— START OF LISTING —
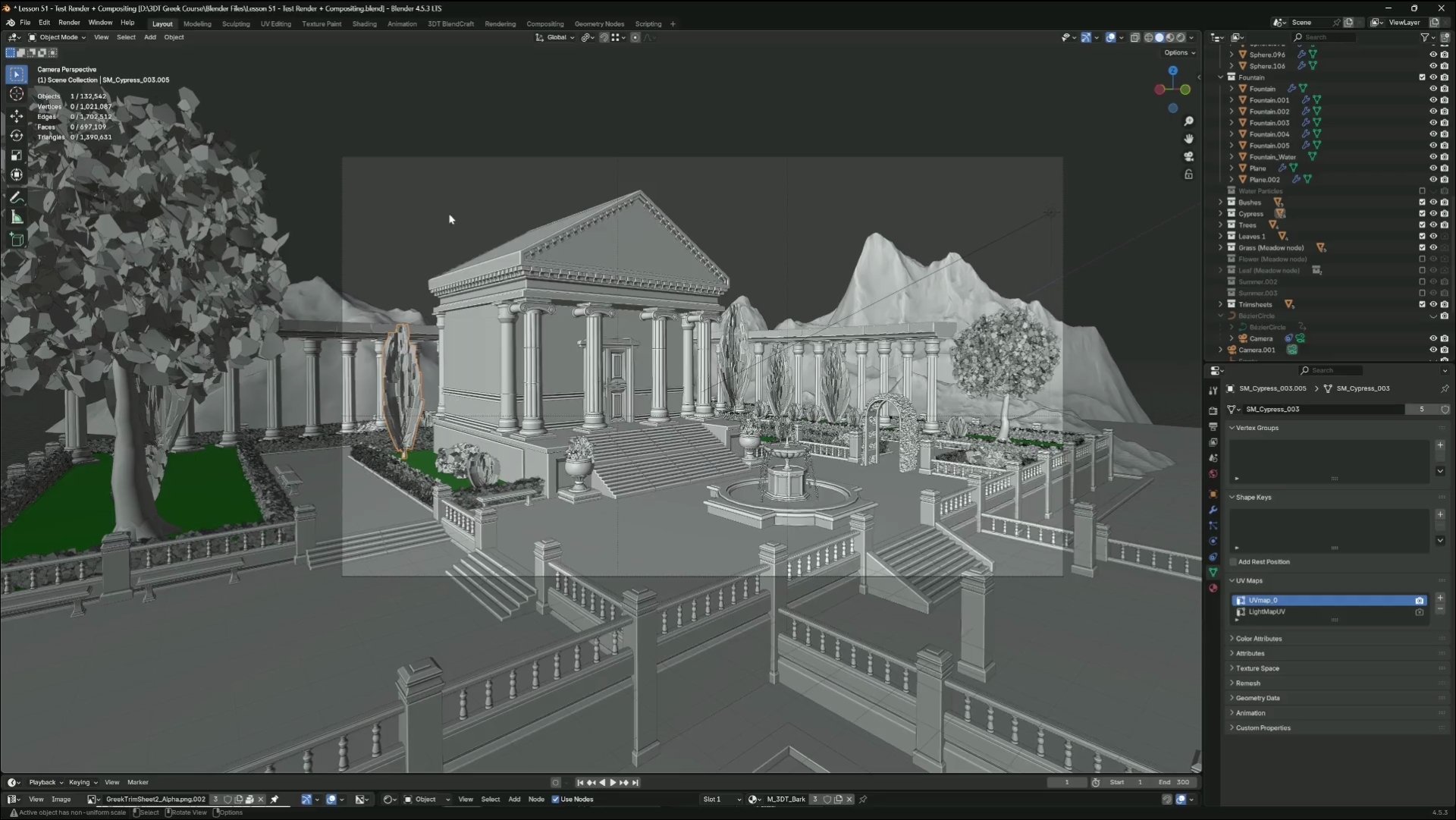Click the zoom magnifier viewport gizmo
The width and height of the screenshot is (1456, 820).
pyautogui.click(x=1188, y=121)
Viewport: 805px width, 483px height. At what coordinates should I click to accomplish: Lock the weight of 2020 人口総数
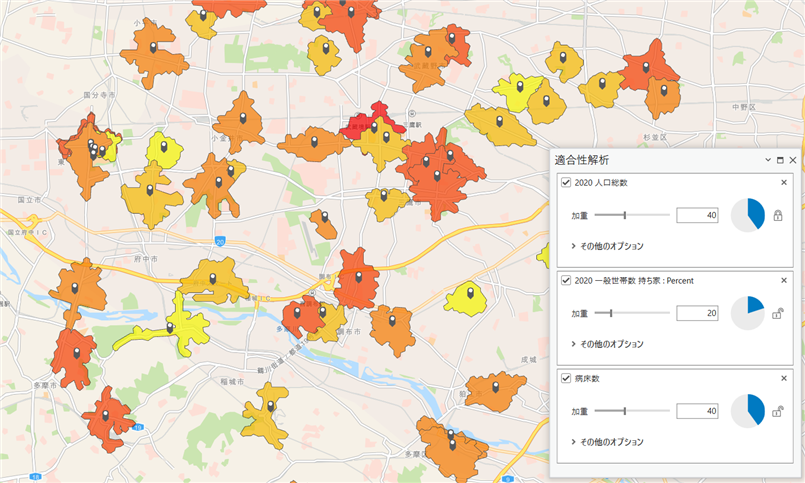pyautogui.click(x=777, y=215)
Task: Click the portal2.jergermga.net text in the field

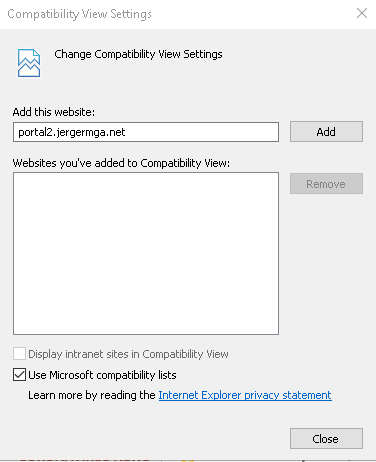Action: pos(72,132)
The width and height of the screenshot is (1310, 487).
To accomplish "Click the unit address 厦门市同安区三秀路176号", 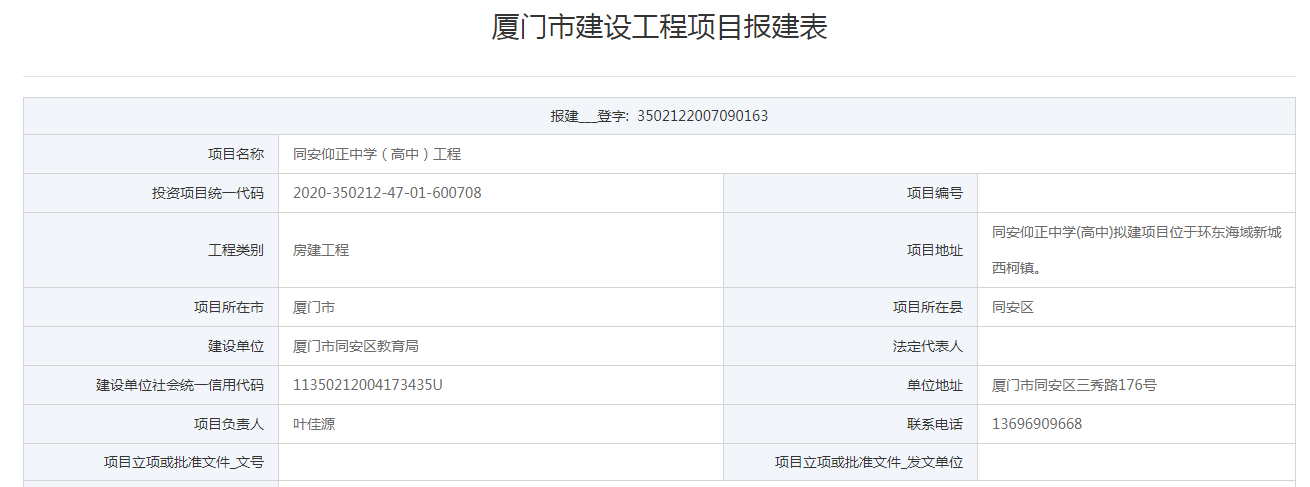I will (1074, 385).
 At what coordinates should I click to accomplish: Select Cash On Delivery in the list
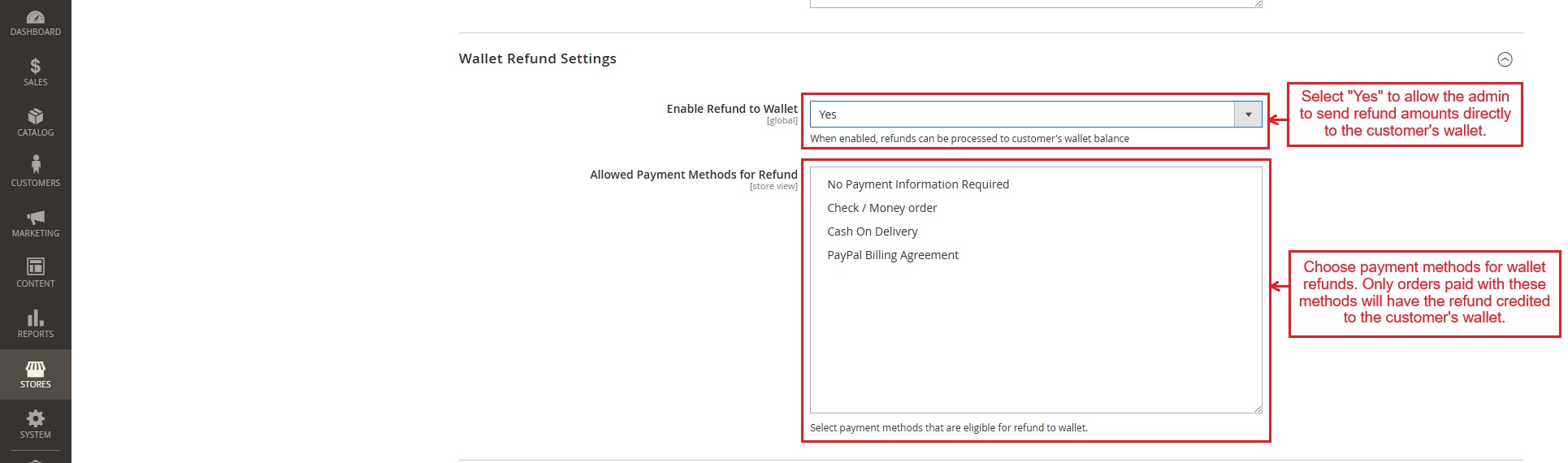coord(872,232)
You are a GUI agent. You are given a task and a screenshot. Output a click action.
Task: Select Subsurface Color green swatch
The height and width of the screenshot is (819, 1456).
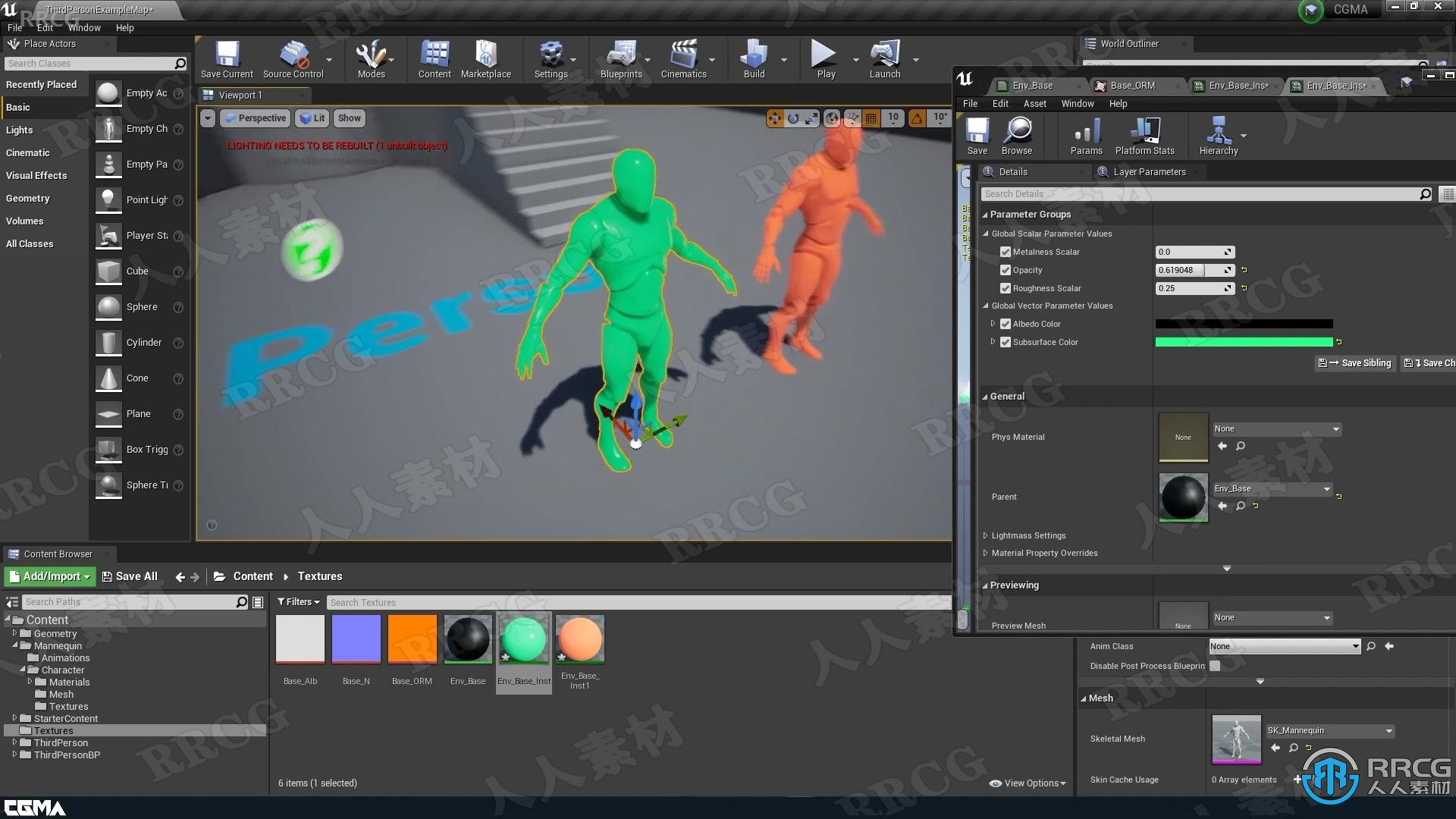coord(1244,341)
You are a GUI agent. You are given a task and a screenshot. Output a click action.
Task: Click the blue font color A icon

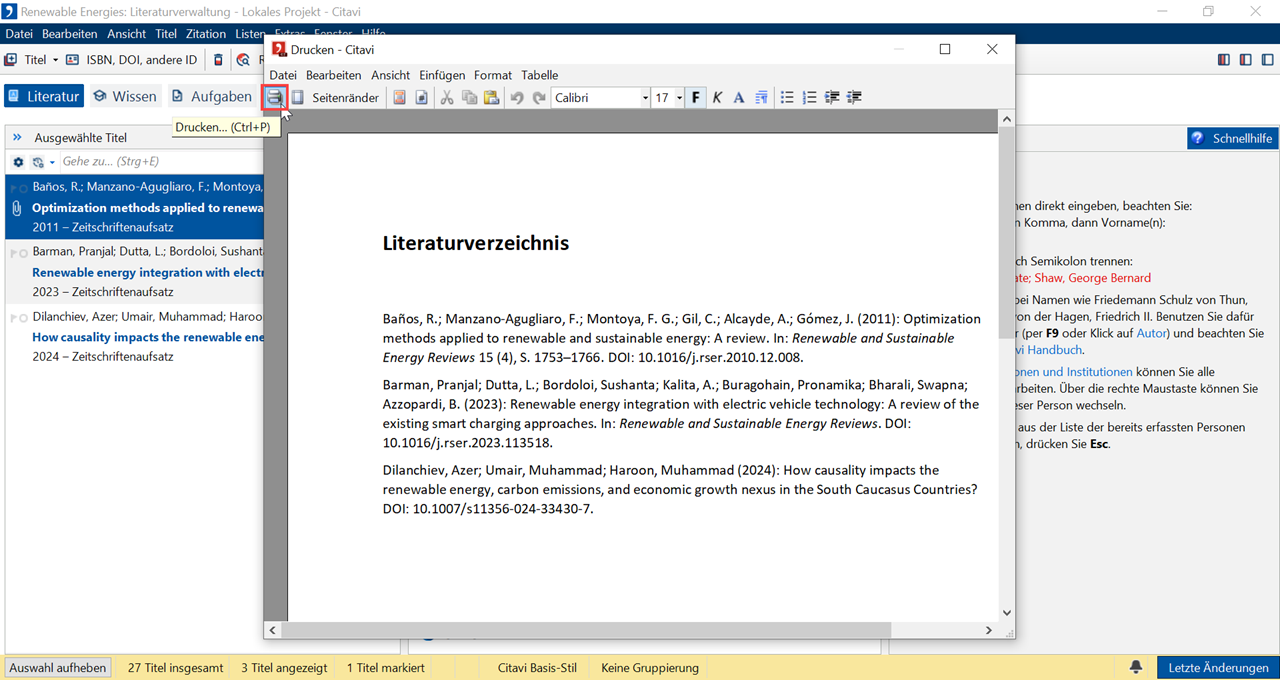pyautogui.click(x=739, y=97)
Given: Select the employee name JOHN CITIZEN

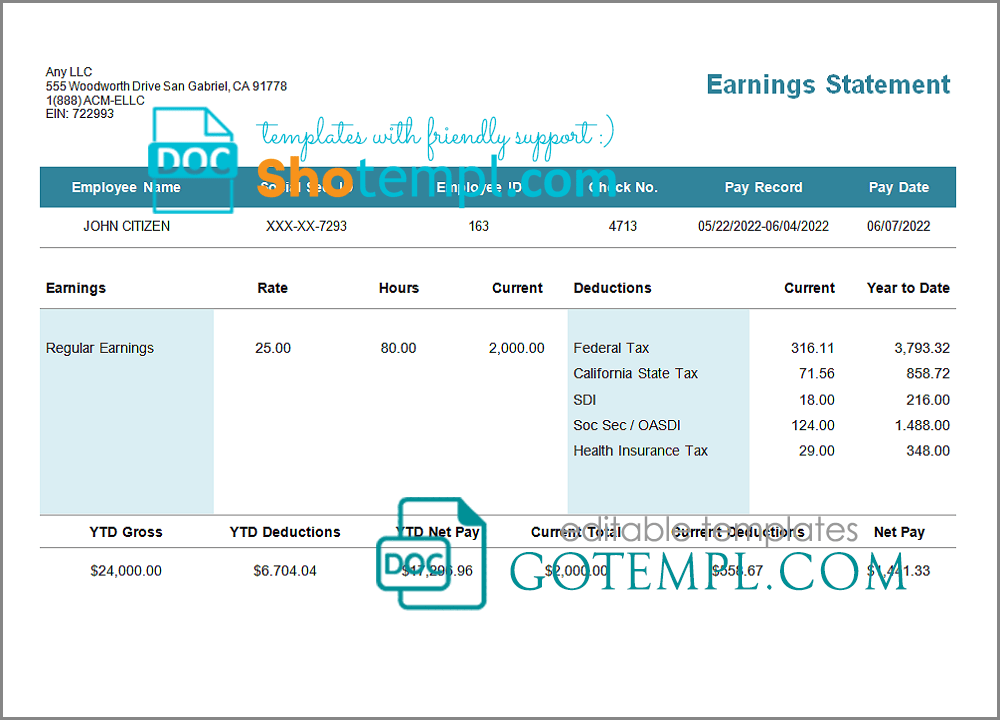Looking at the screenshot, I should [x=126, y=226].
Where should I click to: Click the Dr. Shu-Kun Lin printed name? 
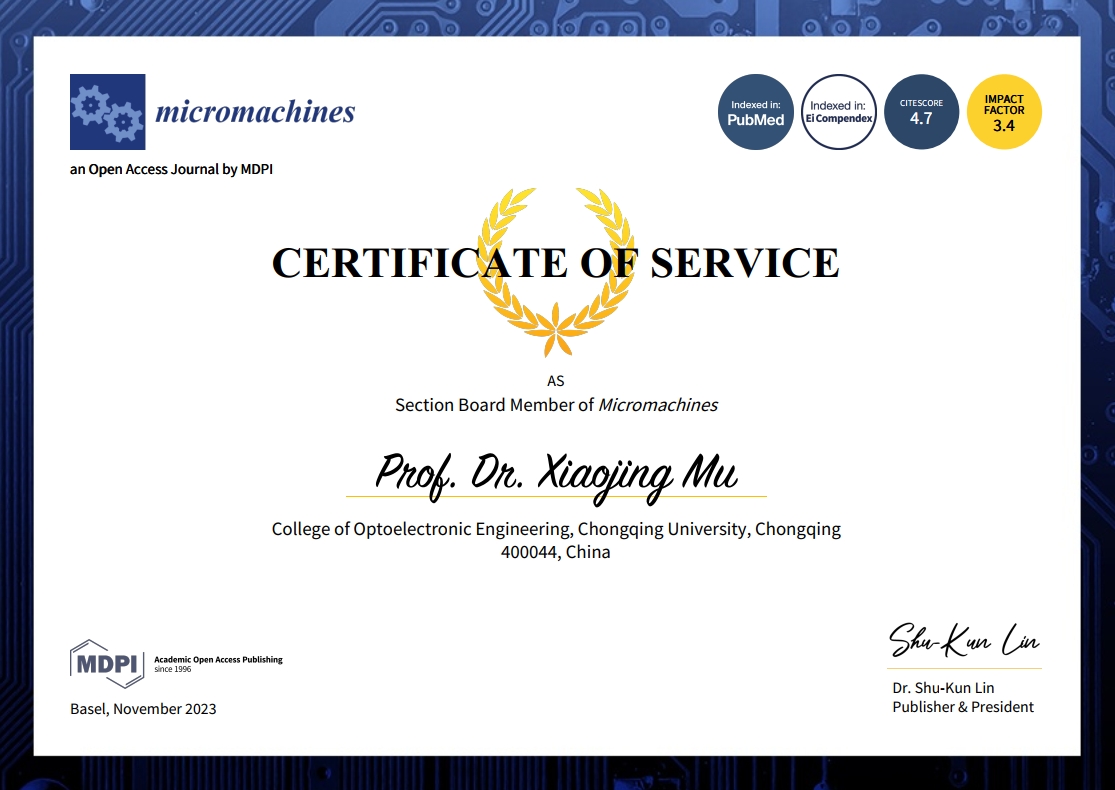click(x=943, y=688)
— END OF LISTING —
§ INSTRUCTION: Starting with the line that contains "Where should I" and going on through the end of the data, write those lines out again, swapping "printed name" for "typed name" and changing nothing else. Leave the pictures out of your answer.

§ THE REPLY:
Where should I click to: Click the Dr. Shu-Kun Lin typed name? 
click(x=943, y=688)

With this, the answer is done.